Stored data:
***

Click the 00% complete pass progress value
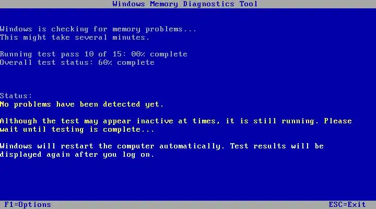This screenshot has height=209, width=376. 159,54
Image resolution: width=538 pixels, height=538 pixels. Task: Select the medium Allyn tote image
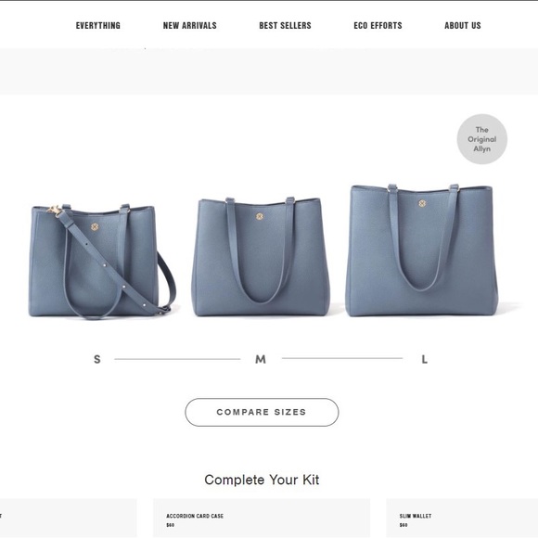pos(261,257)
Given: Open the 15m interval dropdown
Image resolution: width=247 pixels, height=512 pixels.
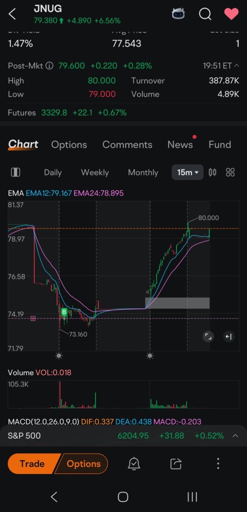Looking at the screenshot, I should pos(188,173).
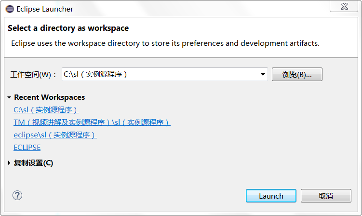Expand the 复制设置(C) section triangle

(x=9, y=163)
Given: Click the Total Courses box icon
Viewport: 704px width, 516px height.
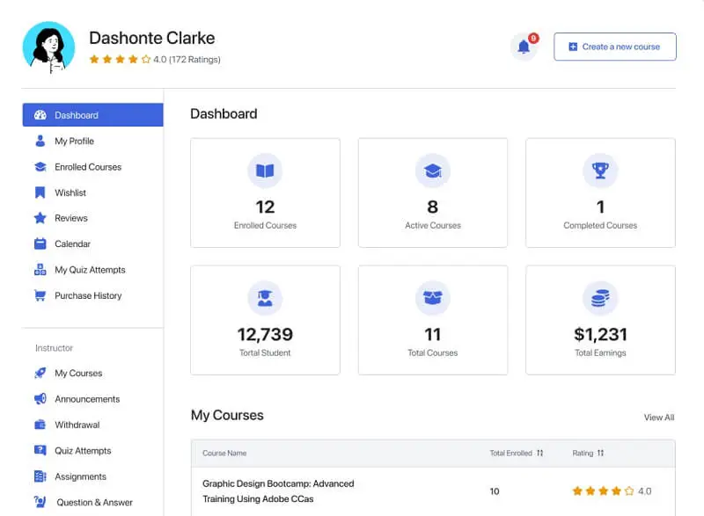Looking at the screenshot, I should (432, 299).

***

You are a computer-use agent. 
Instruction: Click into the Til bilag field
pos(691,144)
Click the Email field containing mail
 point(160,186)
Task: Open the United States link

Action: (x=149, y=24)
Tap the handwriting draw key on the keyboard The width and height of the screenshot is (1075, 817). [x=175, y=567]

***

YOUR GOAL. Output the lines of the records above exactly as they appear, from the line containing "Click the Email field containing mail" through the line containing "Tap the handwriting".

EXERCISE RESULT.
Click the Email field containing mail
 point(160,186)
Task: Open the United States link

Action: (x=149, y=24)
Tap the handwriting draw key on the keyboard The width and height of the screenshot is (1075, 817). [x=175, y=567]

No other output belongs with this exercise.